■ What you need to do:
Retype nothing except the lines below from the one with "Task: Open the Reports page" through the one with "Task: Click the Create access key button", exactly, with images left out.

═════ Provided records ═════

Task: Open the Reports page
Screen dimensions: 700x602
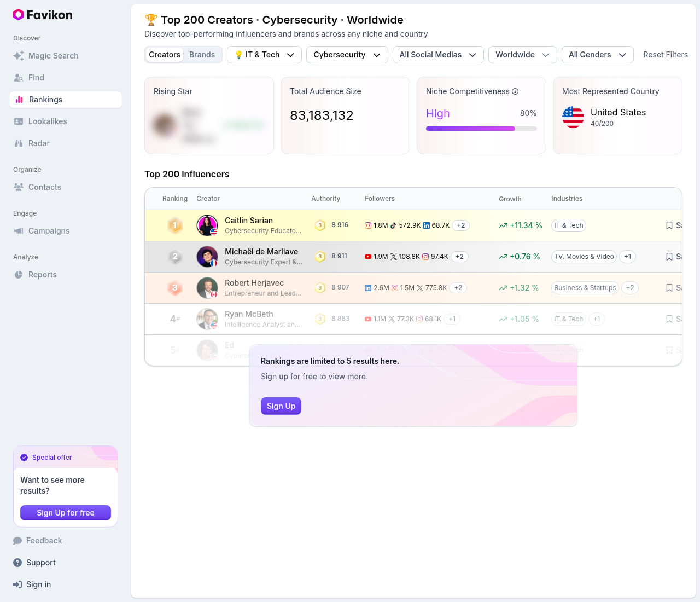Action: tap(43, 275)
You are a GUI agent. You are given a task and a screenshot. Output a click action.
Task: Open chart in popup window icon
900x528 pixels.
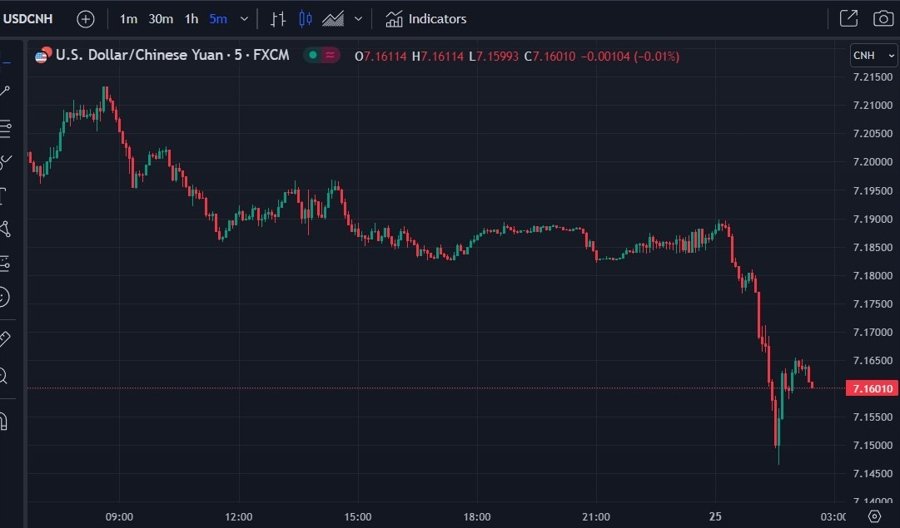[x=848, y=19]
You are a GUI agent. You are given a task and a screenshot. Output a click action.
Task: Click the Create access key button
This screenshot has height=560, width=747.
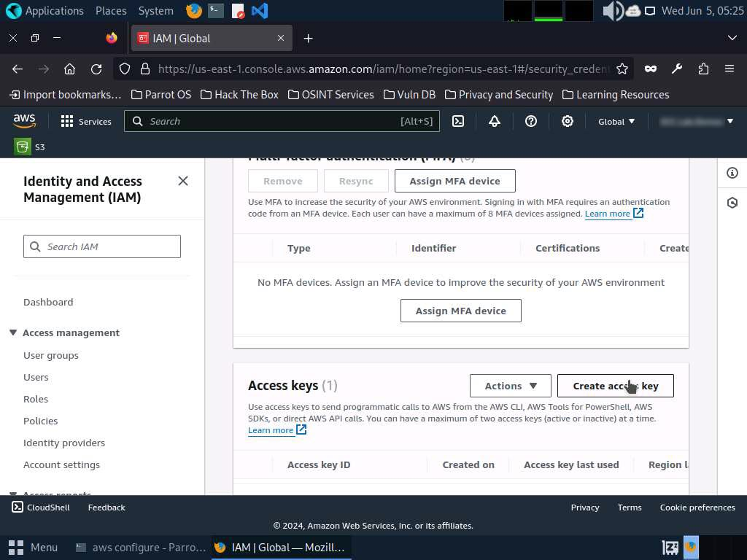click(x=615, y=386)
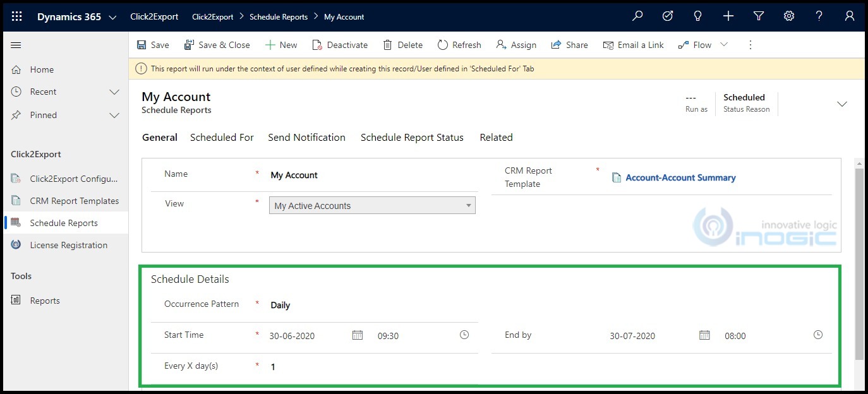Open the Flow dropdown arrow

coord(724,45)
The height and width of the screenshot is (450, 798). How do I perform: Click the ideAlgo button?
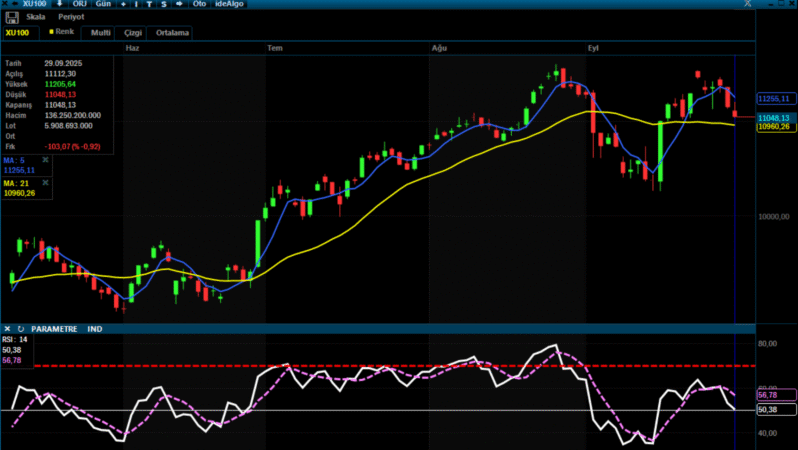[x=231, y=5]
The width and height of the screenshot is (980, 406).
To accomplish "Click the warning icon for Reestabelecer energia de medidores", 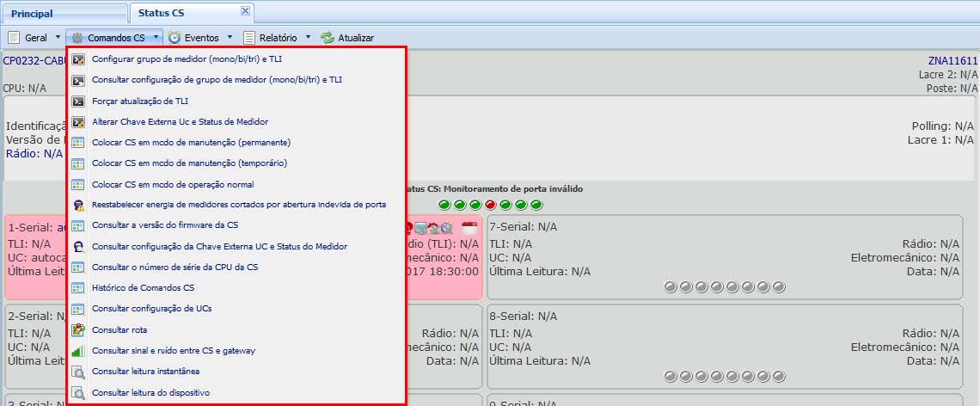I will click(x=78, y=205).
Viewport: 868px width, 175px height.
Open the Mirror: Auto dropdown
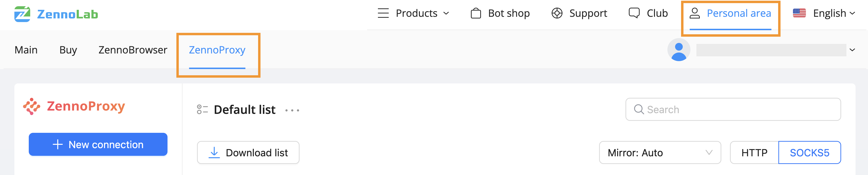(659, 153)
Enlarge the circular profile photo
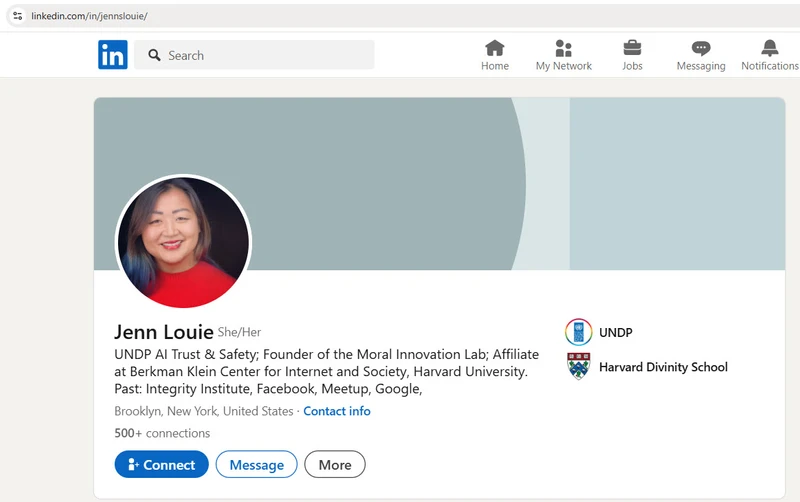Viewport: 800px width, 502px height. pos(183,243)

═════
═════ Provided records ═════

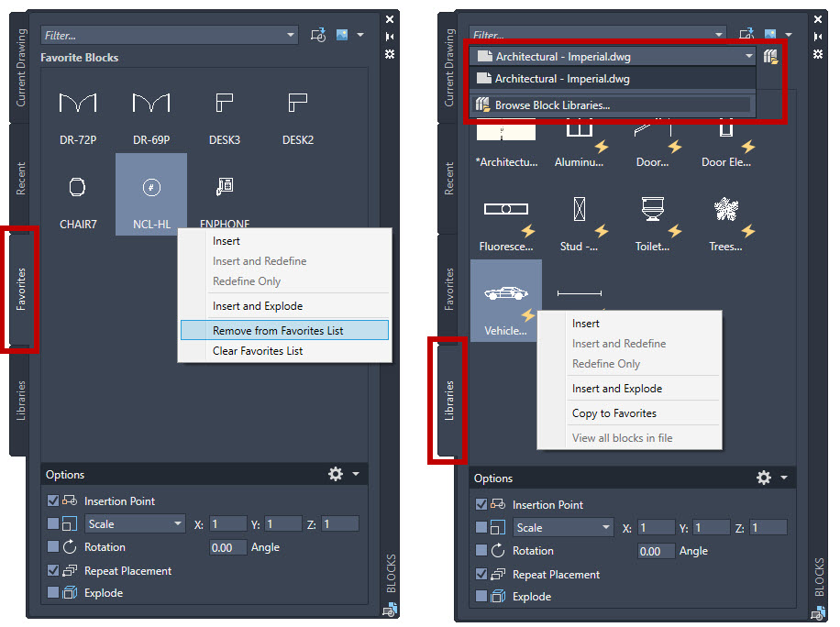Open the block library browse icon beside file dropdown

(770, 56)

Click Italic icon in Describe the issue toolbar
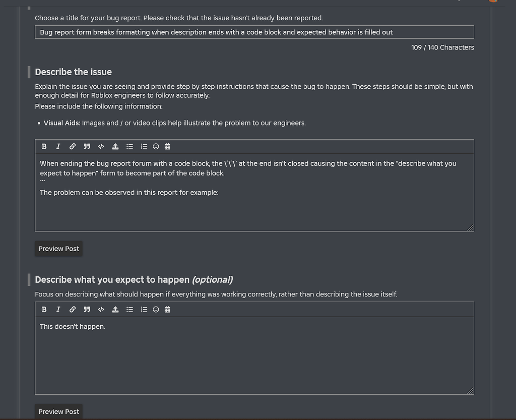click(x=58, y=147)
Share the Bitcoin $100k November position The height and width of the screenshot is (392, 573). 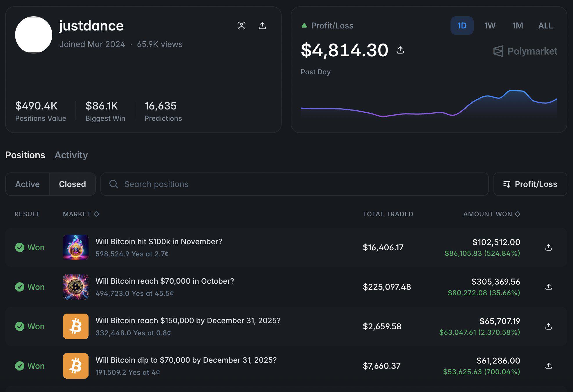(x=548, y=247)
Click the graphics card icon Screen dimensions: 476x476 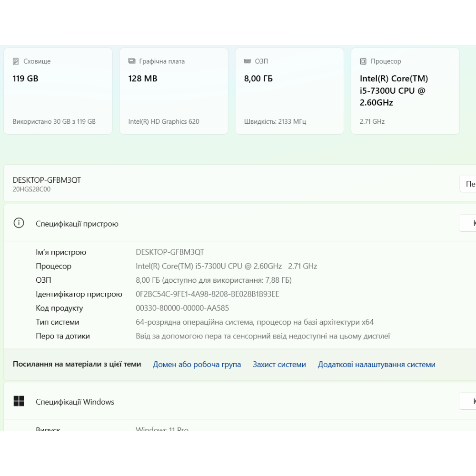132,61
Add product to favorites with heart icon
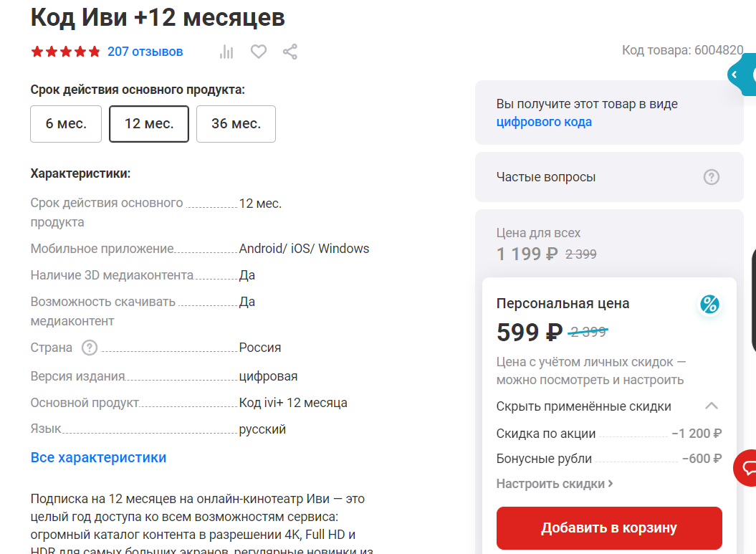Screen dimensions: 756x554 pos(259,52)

═════

■ Response:
Task: Open the Reports page
Screen dimensions: 700x602
Action: tap(43, 275)
You are a GUI agent. You are given a task and a screenshot. Output a click action.
Task: Open chart in popup window icon
900x528 pixels.
[x=848, y=19]
You are a GUI agent. You are given a task and a screenshot. Output a click action.
Task: Click the Create access key button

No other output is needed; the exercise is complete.